Commuting with electric vehicles
The data set showed that the users recorded 83 percent of their trips from Monday to Friday. From the spatial and temporal information of the data, it can be deduced that a large proportion of the recorded trips can be attributed to commuting to and from work. The distances covered for this purpose are often only a few kilometers. Users were also able to enter detailed information about their charging preferences in the app. The identified commuter profile is clearly reflected here: especially during the course of the day, after arrival at work, or in the evening, drivers want to charge their EVs. Using this information and scenarios of EV adoption, the research team can estimate the need for charging infrastructure. The data shows the charging capacity for a typical roll-out region in 2030. Depending on the specific adoption path of electric vehicles, high charging capacities are required at peak load times. These could pose major challenges for energy systems, especially at local hotspots.
In the extrapolated charging profile, the interaction of temporal and spatial components is particularly striking.
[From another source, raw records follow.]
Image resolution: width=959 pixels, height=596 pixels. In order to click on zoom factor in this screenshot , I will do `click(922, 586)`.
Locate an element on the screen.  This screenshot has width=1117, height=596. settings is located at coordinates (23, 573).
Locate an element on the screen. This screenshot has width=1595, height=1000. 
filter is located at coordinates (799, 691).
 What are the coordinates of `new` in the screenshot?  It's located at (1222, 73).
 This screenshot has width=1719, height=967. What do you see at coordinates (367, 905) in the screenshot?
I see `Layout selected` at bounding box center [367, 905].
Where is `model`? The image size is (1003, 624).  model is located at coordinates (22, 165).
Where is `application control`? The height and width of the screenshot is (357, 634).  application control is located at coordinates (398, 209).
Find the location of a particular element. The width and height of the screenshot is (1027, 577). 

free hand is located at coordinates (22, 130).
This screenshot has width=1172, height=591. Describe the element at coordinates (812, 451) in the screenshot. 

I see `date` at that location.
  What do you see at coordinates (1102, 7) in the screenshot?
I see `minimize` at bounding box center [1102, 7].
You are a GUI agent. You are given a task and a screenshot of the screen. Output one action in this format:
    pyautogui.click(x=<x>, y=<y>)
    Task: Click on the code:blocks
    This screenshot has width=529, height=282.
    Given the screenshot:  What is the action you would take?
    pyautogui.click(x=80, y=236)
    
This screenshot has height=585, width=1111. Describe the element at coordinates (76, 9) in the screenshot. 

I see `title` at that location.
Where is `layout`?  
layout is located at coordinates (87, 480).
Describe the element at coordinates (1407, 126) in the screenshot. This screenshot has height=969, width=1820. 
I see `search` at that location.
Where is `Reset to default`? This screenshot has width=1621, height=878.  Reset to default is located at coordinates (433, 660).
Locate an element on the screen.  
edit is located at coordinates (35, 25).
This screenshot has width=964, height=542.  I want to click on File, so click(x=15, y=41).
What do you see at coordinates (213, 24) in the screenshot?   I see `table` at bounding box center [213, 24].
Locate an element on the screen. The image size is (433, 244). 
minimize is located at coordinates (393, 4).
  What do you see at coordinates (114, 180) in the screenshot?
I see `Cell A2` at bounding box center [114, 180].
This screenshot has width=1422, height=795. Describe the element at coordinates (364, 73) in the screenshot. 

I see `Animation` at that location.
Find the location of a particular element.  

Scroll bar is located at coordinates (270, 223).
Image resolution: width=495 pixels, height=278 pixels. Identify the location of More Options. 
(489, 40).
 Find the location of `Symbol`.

In the evening, the required charging power is quite high, especially in suburbs or in the countryside. However, the peak load is even higher in the morning when commuters reach their workplaces. “Because the arrival times in the morning are less dispersed than the arrival times in the evening, the peak load in the morning is particularly high,” says EWI research associate Arne Lilienkamp, who was involved in the project together with Philipp Artur Kienscherf, Karsten Schroer and Max Gierkink. “This means that urban energy systems with many employers could be particularly burdened”.
Future business model “Workplace charging”?
Whether the impact of electric vehicles on the load profile actually takes on the form mentioned above depends largely on the availability of charging infrastructure at the workplace. Notably, users of the smartphone app are clearly interested in recharging during the day, while they are at work. This opens up an exciting business field for electricity providers: designing and operating private charging infrastructure at company locations. Based on the preferences of employees, adequate dimensioning of charging stations is possible. Charging at the workplace is also interesting for stable grid operation. Due to the long idle times, there is a great potential for flexibility, which could be exploited by appropriate regulation and business models.